She wouldn’t let it alone. If Pete hadn’t been head over heels, that would have bothered him. It bothered him a little anyhow, but he overlooked being bothered. Yes, he was in love, all right.
They’d done something unspeakable to Sergeant Demange. Luc Harcourt laughed and laughed. “A lieutenant? At your age? When you’ve been cussing out officers since before you had to shave? What is the world coming to?”
“Ah, fuck off,” Demange said. His eternal cigarette quivered in fury. “I didn’t ask ’em to do it. God knows I didn’t want ’em to do it. But you can’t tell the assholes no-they don’t listen to you.”
“Yes, sir, Lieutenant, sir,” Luc said, and gave Demange the fanciest salute he’d torn off since training-ground days.
“It won’t change anything,” Demange insisted. “I’ve been running this fucking platoon full of cocksuckers anyway.”

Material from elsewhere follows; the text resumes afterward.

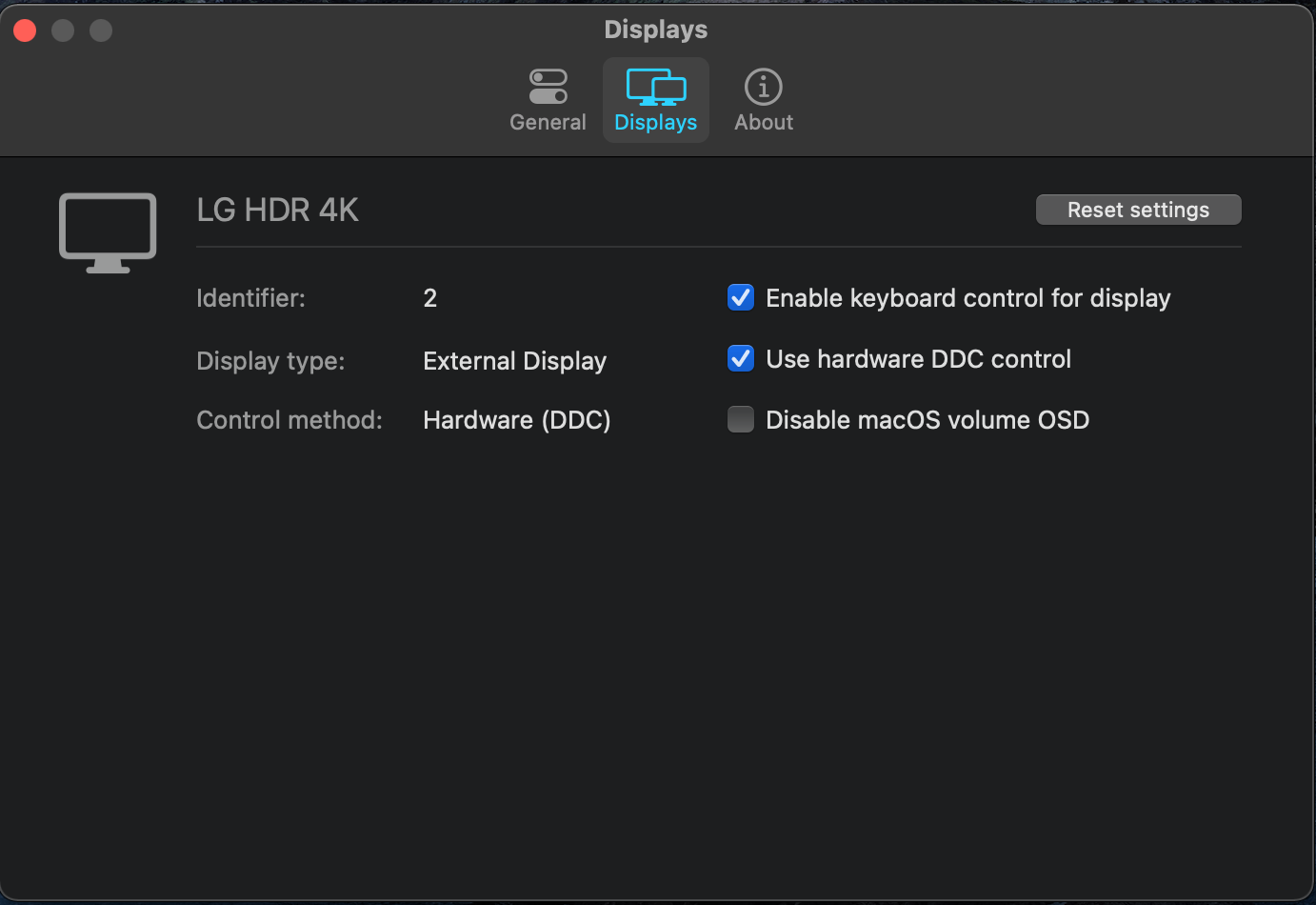Switch to the General tab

“Hey, but now that you’re a lieutenant they’ll figure you can run a company, or maybe a battalion,” Luc answered. “Everybody knows how screwed up our high command is. They just went and proved it, that’s all.”
Demange said something about his mother that violated at least eight of the Ten Commandments. Then he added, “The real proof that those shitheads have lost it will be when they make you a sergeant.”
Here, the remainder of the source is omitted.